I need every line that includes the word "agent" copied from the material.
/---
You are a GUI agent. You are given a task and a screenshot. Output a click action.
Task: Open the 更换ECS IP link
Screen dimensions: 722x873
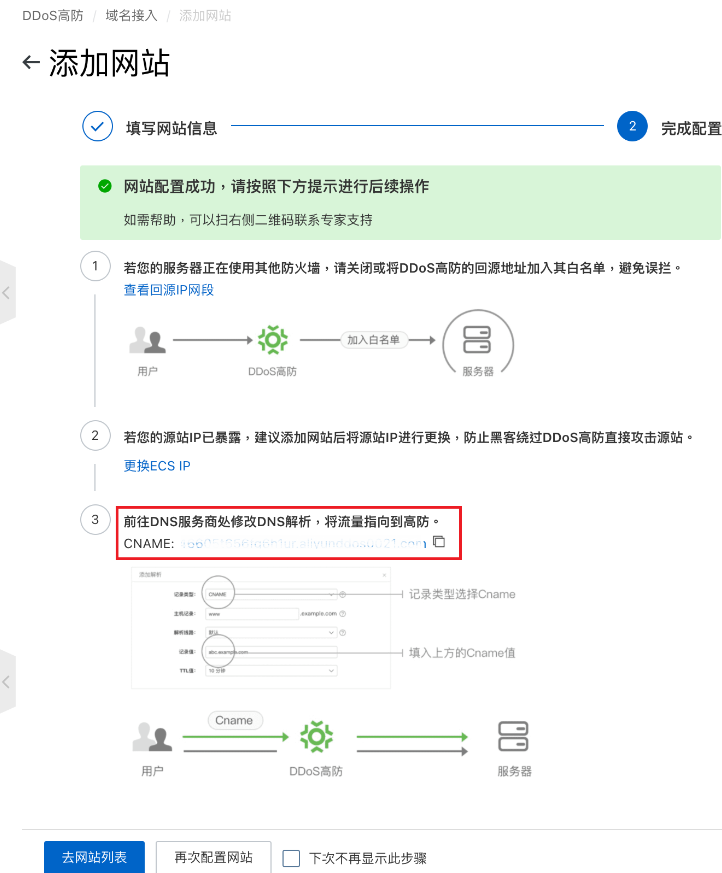pos(156,466)
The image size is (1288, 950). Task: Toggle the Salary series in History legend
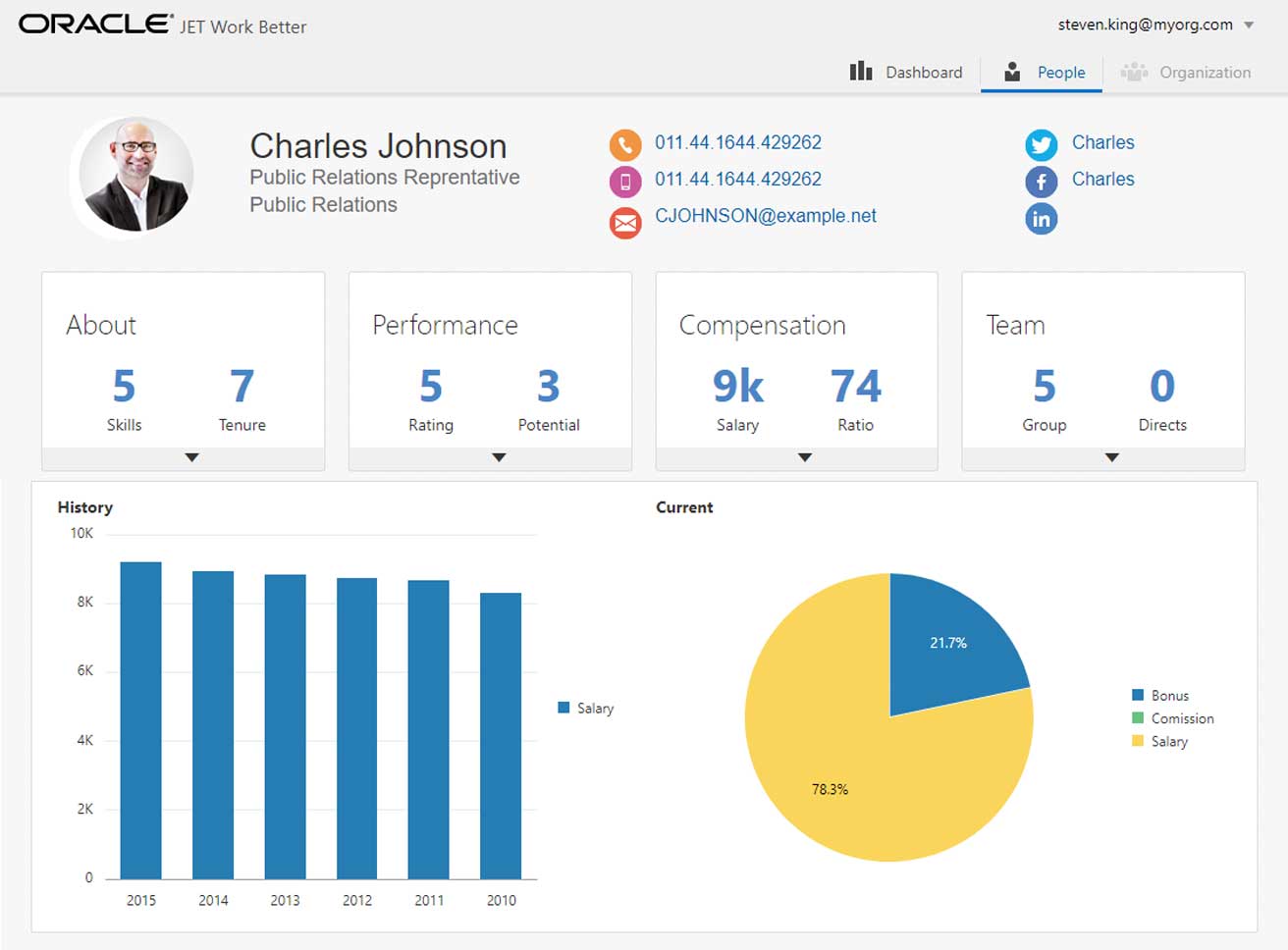[x=586, y=708]
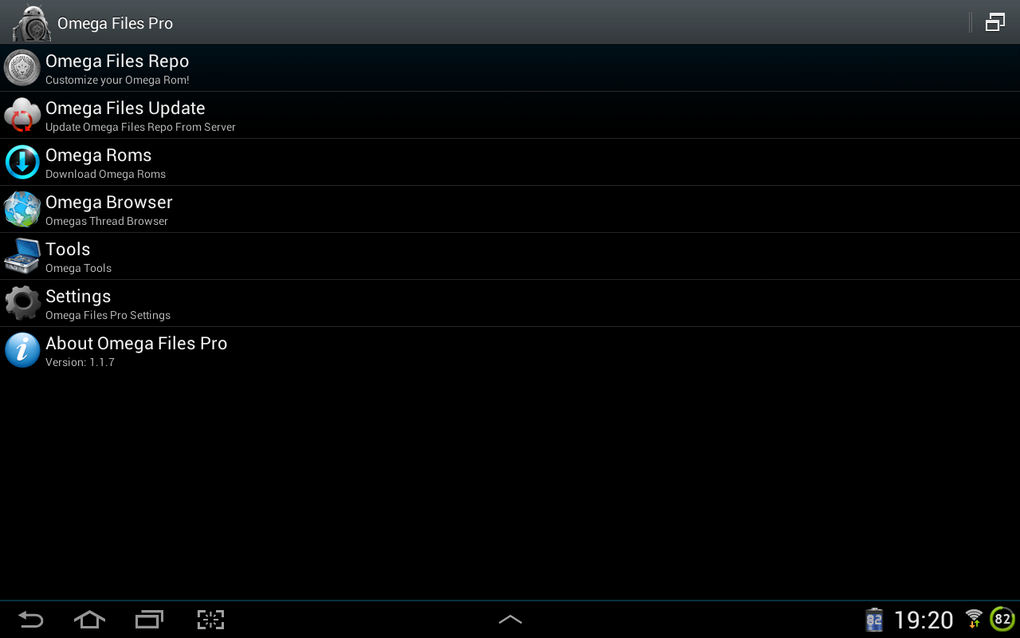
Task: Open the recent apps button
Action: [149, 620]
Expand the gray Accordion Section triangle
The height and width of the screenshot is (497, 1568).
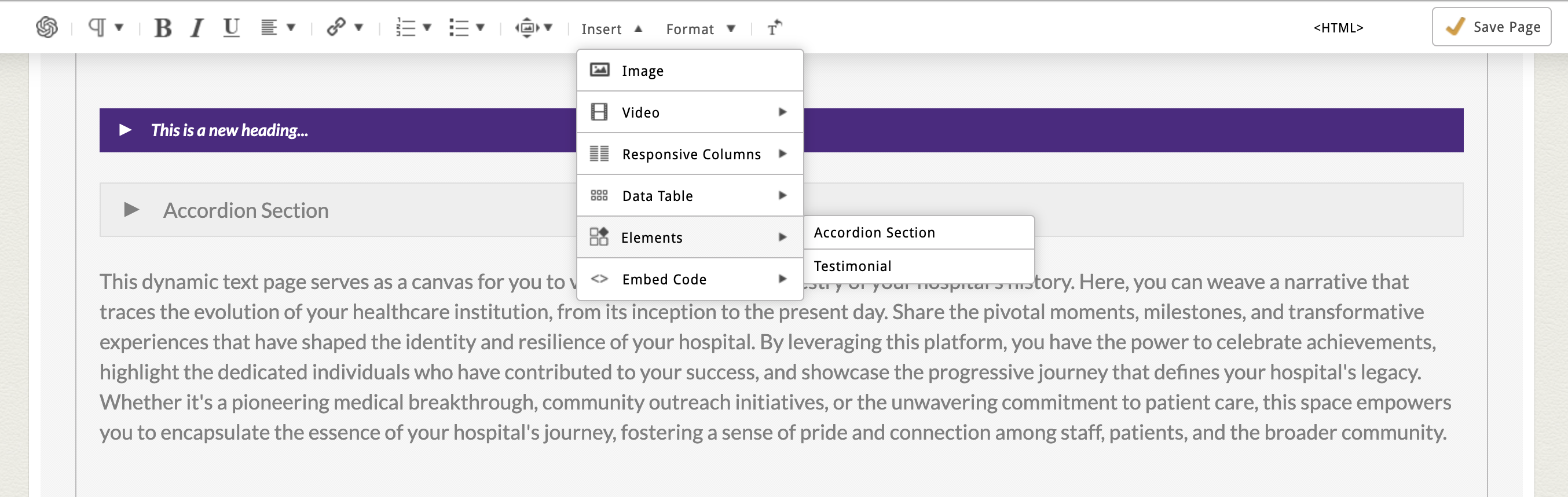click(x=131, y=210)
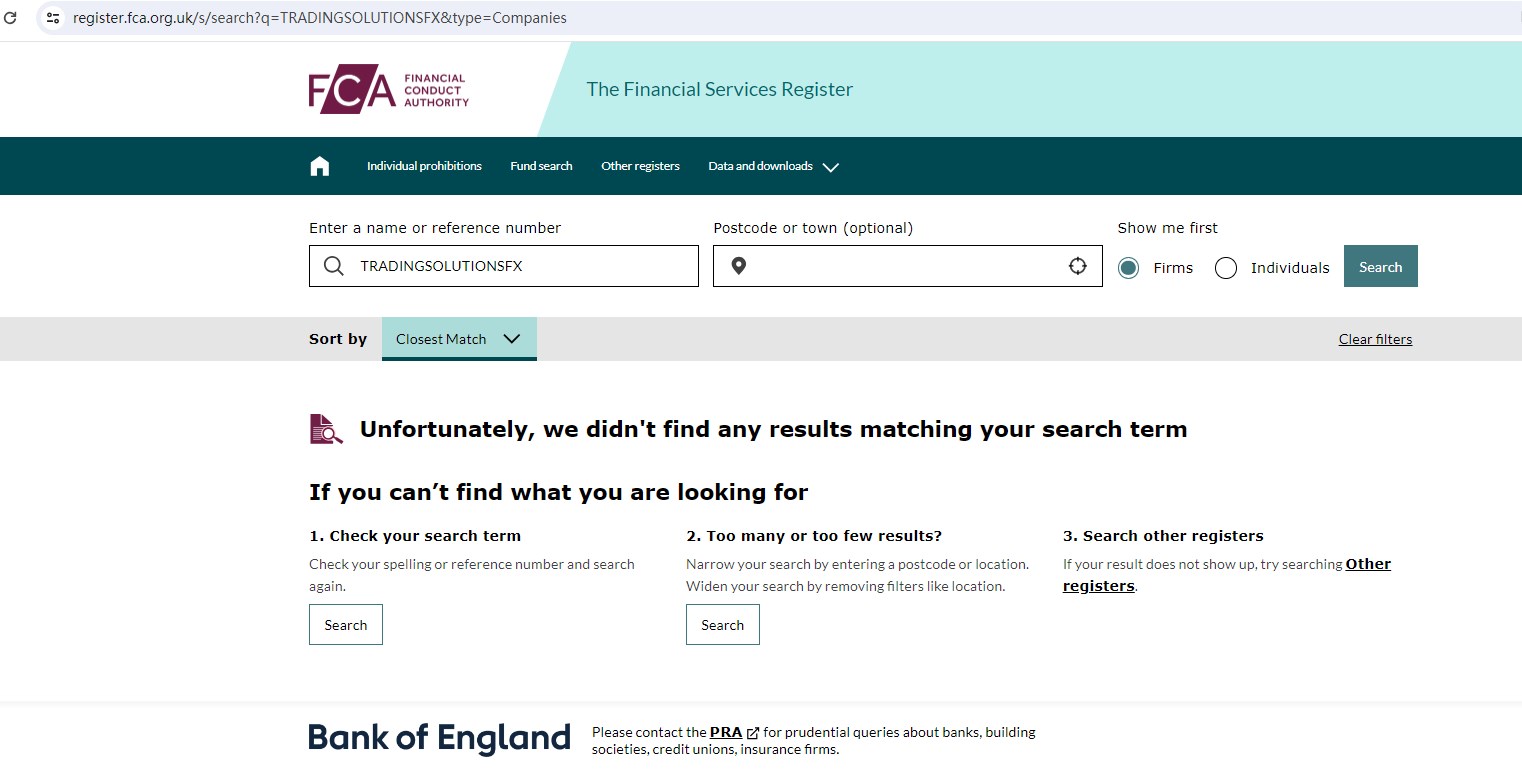Open the Closest Match sort dropdown
1522x771 pixels.
click(x=459, y=339)
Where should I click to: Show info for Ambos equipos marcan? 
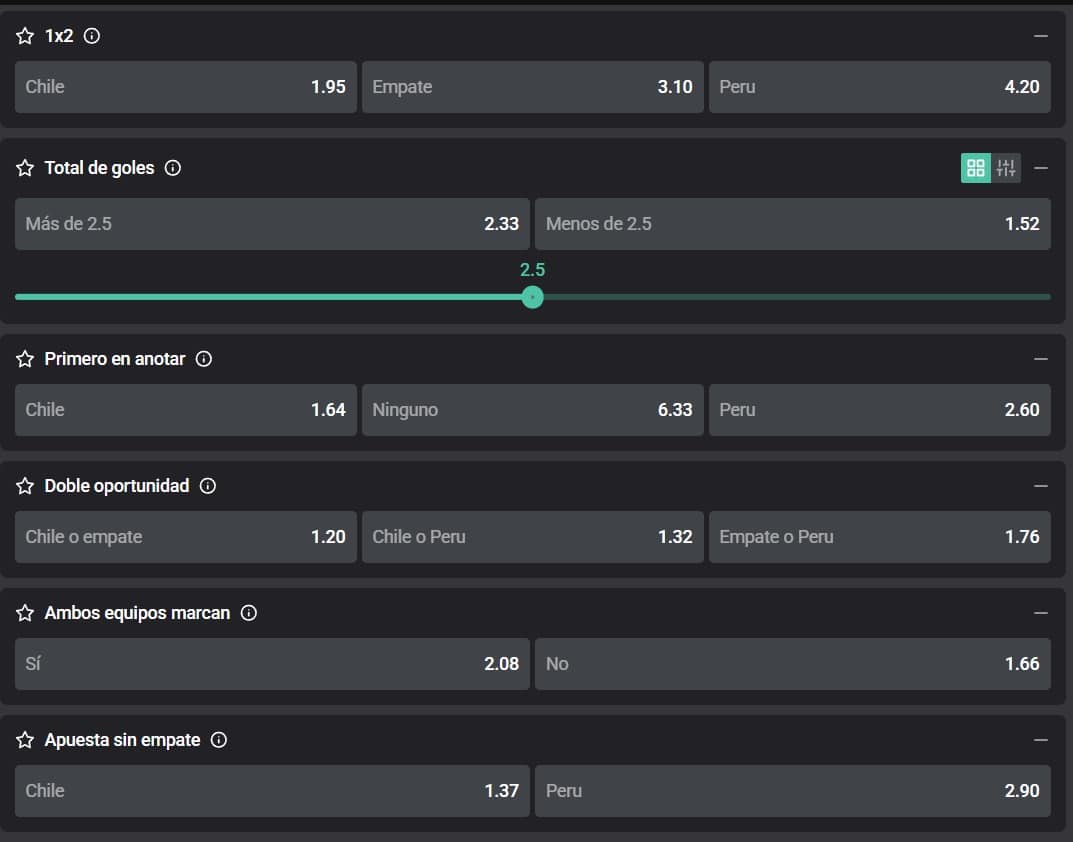pyautogui.click(x=249, y=613)
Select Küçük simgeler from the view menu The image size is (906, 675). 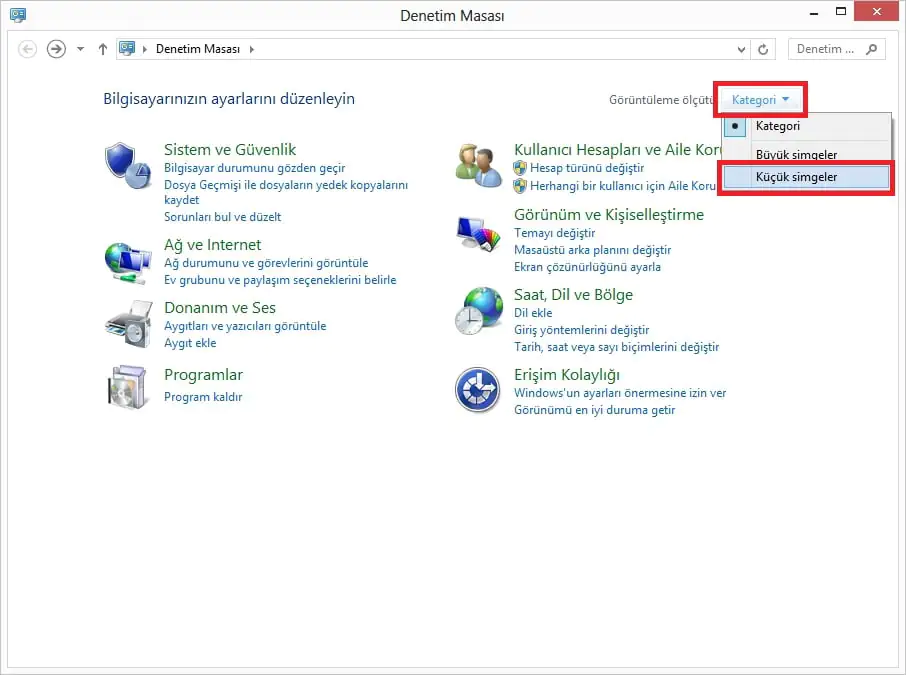(x=795, y=179)
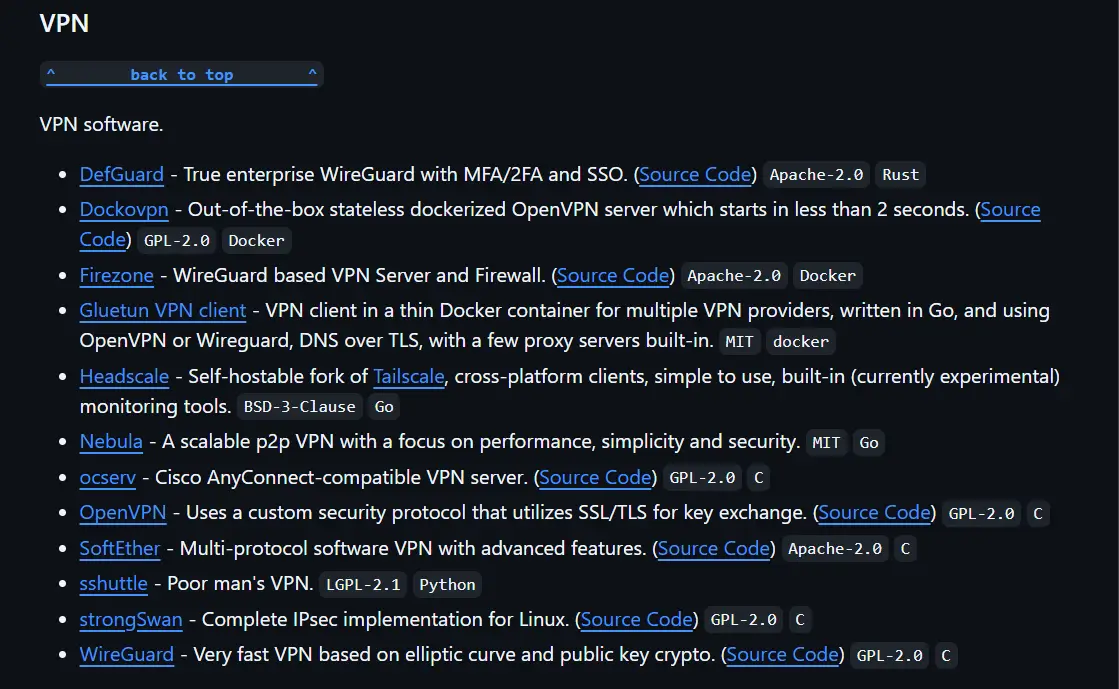Open the WireGuard project link

(x=126, y=654)

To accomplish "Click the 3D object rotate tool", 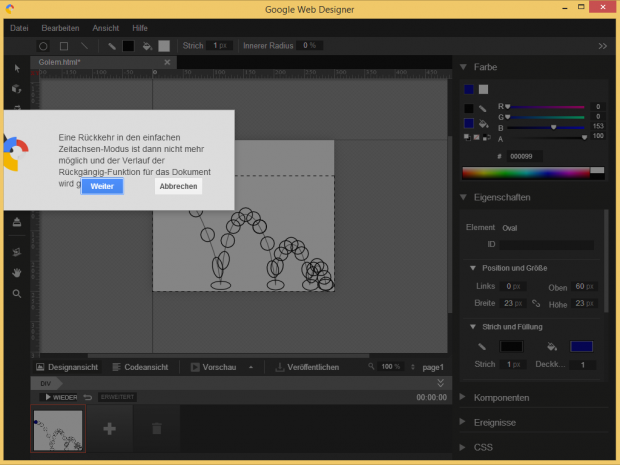I will 17,89.
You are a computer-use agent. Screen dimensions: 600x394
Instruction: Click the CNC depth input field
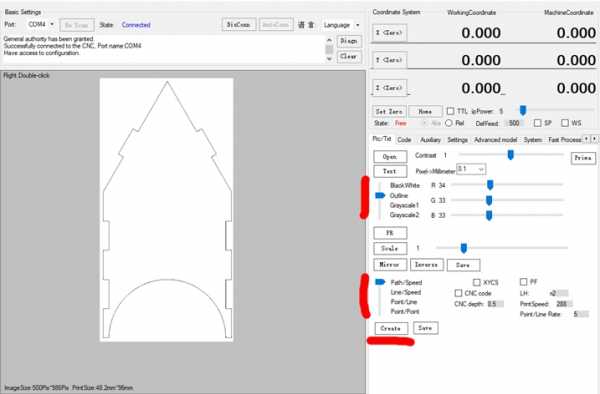(496, 304)
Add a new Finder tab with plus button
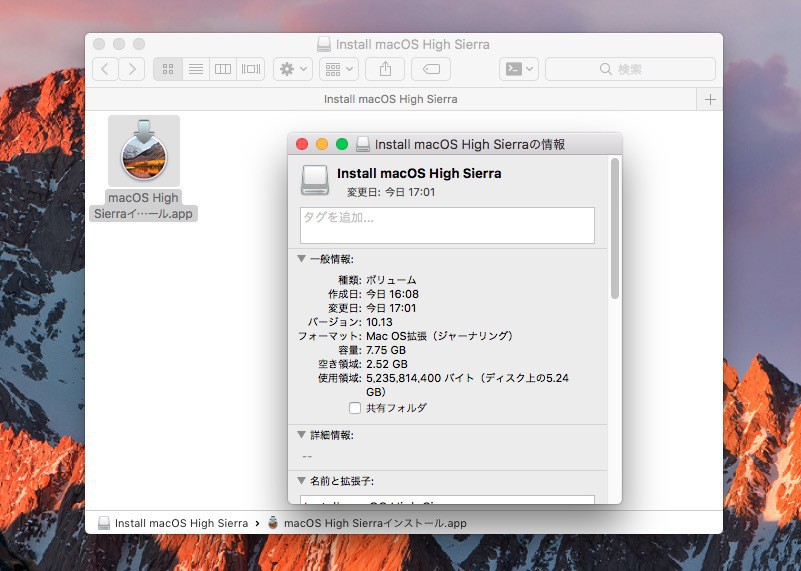 point(710,99)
\---
Exercise output.
You are a GUI agent. You are given a task and a screenshot. Output a click action.
You are a computer-use agent. Screen dimensions: 600x394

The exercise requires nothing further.